The Role of Reconnection in the Onset of Solar Eruptions
James Leake, Mark Linton, and Spiro Antiochos

TL;DR
This study uses 3D MHD simulations to show that magnetic reconnection driven by the relative angle between emerging and pre-existing fields is crucial for triggering solar eruptions, highlighting a potential predictor for eruptive activity.
Contribution
It demonstrates that the relative angle between emerging and existing magnetic fields controls reconnection and eruption onset, emphasizing the importance of self-consistent modeling of the convection zone and corona.
Findings
Reconnection with overlying fields is essential for eruptions.
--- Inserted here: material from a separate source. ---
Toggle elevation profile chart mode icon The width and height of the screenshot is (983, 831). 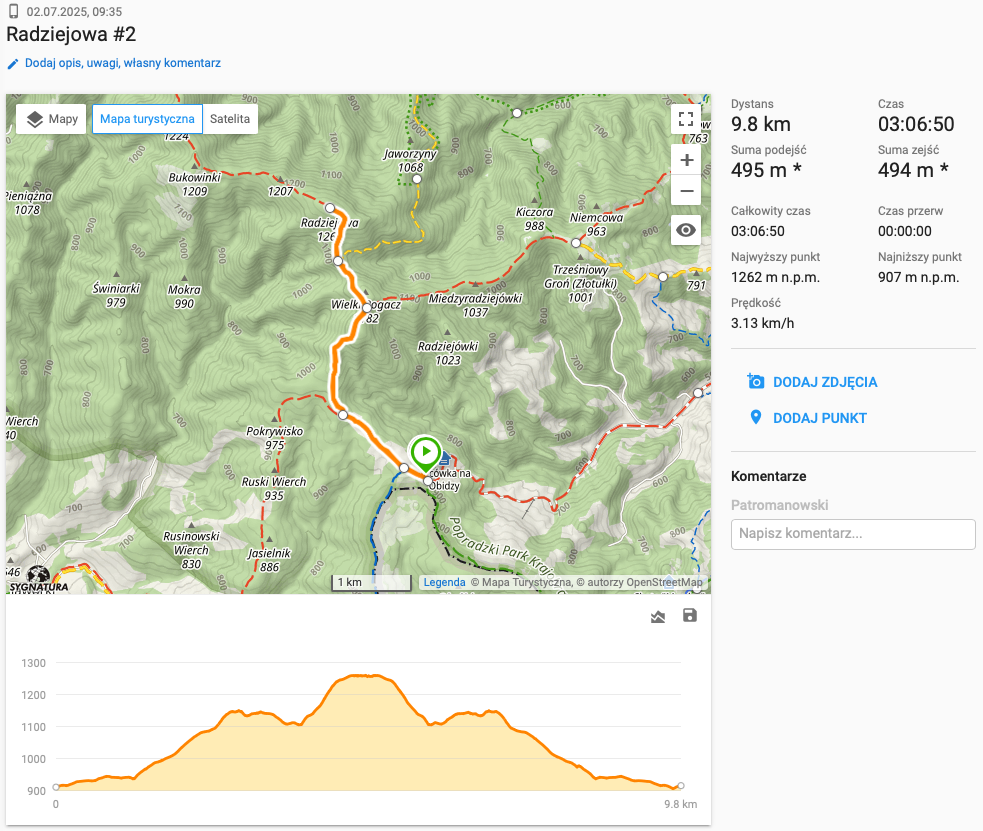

The relative angle determines the likelihood of eruption.
Eruptive behavior correlates with the amount of magnetic reconnection.
Abstract
Solar eruptive events such as coronal mass ejections and eruptive flares are frequently associated with the emergence of magnetic flux from the convection zone into the corona. We use three dimensional magnetohydrodynamic numerical simulations to study the interaction of coronal magnetic fields with emerging flux and determine the conditions that lead to eruptive activity. A simple parameter study is performed, varying the relative angle between emerging magnetic flux and a pre-existing coronal dipole field. We find that in all cases, the emergence results in a sheared magnetic arcade that transitions to a twisted coronal flux rope via low-lying magnetic reconnection. This structure, however, is constrained by its own outer field, and so is non-eruptive in the absence of reconnection with the overlying coronal field. The amount of this overlying reconnection is determined by the…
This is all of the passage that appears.